A JOURNAL BY SHINOLA DEDICATED TO JOY OF CRAFT

Great Americans Series: The Story of Jackie Robinson

BY Taylor Rebhan

For a man who built so much, it’s ironic that Jackie Robinson is known best for what he broke. But when Brooklyn Dodger #42 took the field on April 15, 1947, breaking Major League Baseball’s color barrier in the process, he not only introduced a new era in American history but began building an enduring legacy as a courageous leader and champion of equality.

Seventy years after he became a pioneer as one of the first African American baseball players to stand up to racism and start in the Major Leagues. Robinson’s legacy as a baseball icon and civil rights leader continues to inspire and create change far beyond the world of sports. We’re proud to celebrate that legacy with the limited-edition Jackie Robinson timepiece, the fifth installment in our Great Americans Series.

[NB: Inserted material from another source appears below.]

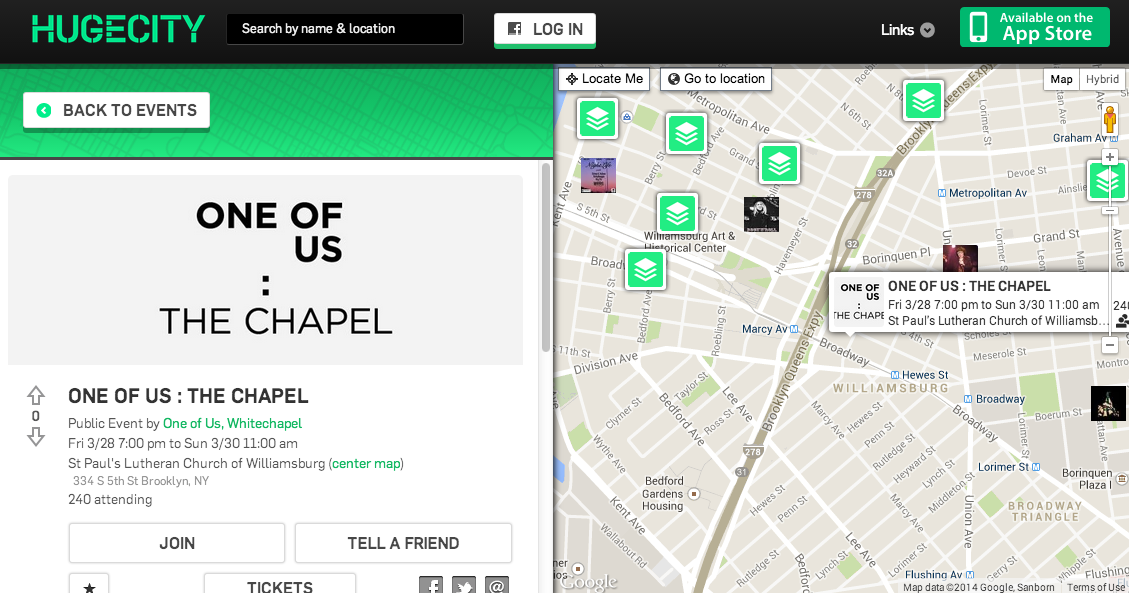1129x593 pixels.
Task: Select the Map view type
Action: [x=1061, y=80]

“Robinson is in what I call the ‘circle of immortals,’” says Gary Gillette, baseball historian, co-editor of The ESPN Baseball Encyclopedia, and chair of the Detroit chapter of the Society for American Baseball Research (SABR)*.

“Mickey Mantle, Willie Mays, Ty Cobb, Jackie Robinson — everyone recognizes these names. Everyone understands what great players they were. Even non-baseball fans realize the significance of their lives and careers.”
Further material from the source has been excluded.